Tuesday, April 1, 2008

Indian Stock Market News Round up - More bad news from Global Banks!!

The Indian Market did not do well yesterday and is volatile today. And to add to the misery global banks have again come out with fresh package of bad news that is sure to affect the market sentiment world wide.

Major head line news item is UBS writing down whopping 19 billion dollars!! Here is the snippet from one of the websites

UBS AG wrote down an additional $19 billion on U.S. real estate and related assets on Tuesday, causing a net loss of 12 billion Swiss francs ($12.03 billion) in the first quarter, and said it would seek 15 billion francs through a rights issue of shares.

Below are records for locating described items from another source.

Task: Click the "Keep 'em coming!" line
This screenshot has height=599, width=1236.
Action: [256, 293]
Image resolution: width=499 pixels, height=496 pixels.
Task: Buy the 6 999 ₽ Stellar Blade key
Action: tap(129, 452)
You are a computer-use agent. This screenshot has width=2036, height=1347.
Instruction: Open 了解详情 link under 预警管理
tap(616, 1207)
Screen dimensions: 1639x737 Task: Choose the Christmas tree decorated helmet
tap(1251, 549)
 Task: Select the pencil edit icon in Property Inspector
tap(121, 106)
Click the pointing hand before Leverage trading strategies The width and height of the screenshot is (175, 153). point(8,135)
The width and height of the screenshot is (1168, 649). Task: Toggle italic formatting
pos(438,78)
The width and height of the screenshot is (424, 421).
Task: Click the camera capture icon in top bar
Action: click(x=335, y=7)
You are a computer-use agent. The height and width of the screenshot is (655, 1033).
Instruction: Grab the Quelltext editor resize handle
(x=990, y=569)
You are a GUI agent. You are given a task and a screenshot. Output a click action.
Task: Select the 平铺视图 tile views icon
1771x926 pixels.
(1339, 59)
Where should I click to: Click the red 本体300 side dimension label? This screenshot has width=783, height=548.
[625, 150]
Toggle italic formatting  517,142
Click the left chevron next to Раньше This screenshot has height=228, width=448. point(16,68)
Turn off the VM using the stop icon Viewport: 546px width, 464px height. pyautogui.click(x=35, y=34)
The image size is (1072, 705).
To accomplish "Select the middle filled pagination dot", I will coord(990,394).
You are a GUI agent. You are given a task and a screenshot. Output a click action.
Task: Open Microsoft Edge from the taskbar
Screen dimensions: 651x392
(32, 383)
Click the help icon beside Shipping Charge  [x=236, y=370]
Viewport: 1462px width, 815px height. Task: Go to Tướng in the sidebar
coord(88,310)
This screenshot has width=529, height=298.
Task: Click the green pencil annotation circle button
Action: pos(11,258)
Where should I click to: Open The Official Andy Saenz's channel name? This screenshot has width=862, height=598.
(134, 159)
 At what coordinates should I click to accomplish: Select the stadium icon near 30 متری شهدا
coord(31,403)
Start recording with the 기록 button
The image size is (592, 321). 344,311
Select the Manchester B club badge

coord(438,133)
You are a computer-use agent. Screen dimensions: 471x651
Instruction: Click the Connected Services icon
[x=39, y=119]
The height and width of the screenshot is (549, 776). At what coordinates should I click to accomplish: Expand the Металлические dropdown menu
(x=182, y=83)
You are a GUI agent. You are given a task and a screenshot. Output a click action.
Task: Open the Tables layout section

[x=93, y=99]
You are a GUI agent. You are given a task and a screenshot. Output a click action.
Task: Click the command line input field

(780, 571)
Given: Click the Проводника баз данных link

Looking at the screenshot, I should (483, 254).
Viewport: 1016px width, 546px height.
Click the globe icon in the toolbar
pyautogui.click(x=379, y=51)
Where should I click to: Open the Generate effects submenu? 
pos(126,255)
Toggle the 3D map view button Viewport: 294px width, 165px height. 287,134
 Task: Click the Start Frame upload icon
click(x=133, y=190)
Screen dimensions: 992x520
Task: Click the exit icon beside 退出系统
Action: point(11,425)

The writedowns come at the upper end of expectations and on top of $18.4 billion in damage caused by the subprime crisis last year, which had already forced the bank to ask shareholder approval for 19 billion francs in capital-raising measures in February
Another news item that caught my eye today and which sounded so nonsensical and funny was this -
Day traders would abstain from trading on Tuesday to protest the Budget proposal on Securities Transaction Tax (STT), which would make their activity in the stock market unattractive.
But this one is definitely worth reading and is a positive move as far as I am concerned.
On the heels of rising inflation and slackening industrial output comes the latest change in accounting norms, requiring Indian companies to disclose losses arising out of derivative contracts.

The market is clueless as to how many companies have signed such deals. But that has only added to the already long list of worries; nobody knows which company may throw up a nasty surprise in its fourth-quarter numbers. Still, the dominant concern at the moment is inflation, which has now climbed to a 13-month high.